Have you ever watched a game show and wondered to yourself how the "ask the audience" feature works? It's an intriguing question and one that allows viewers at home to feel significantly more involved than they could while watching a regular show.
Basically, "ask the audience" is when a game show host will offer contestants a life line of sorts. The host will make an appeal for help from the at-home audience by leaving questions open for their opinion or expertise. Depending on the show, sometimes contestants can select this option to use if they don't know the answer, or it can be randomly selected if the contestant is stumped.
And unfortunately for them, audiences at home won't be able to offer too much help in real time as most shows like "Who Wants To Be A Millionaire" are prerecorded shortly before airing; however, producers still need viewers' input for accurate results. This means that one of two methods is used with "ask the audience."
If contestants are given an option to select this lifeline, producers often use smart phones and tablets stuffed with text-polling applications. Similar to online polls, applicants at home will provide answers and opinions on whatever question is being asked based on those multiple choice options while producers tabulate the responses chosen by viewers a certain amount of time and later present those answers either verbally or as a visual graph on television.

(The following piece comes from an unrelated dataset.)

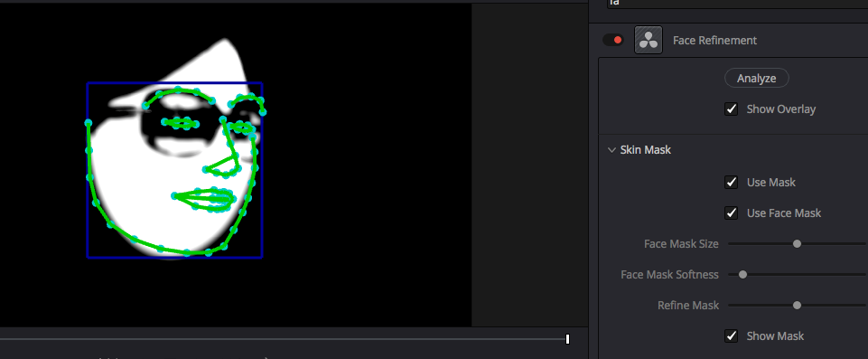The width and height of the screenshot is (868, 359).
Task: Uncheck the Show Overlay checkbox
Action: [732, 109]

On other shows like "Deal or No Deal," producers will usually take into account viewer trends from previous airings so they can match that data with results from virtual polls they launch during the recording process and print out reports ahead of time to review from before airing those specific episodes weeks after recording finished. Those numbers are then used not only for statistical purposes but also for creating suspenseful TV moments when it seems like viewers actually have an influence on an outcome since their results appear in real time on their screens.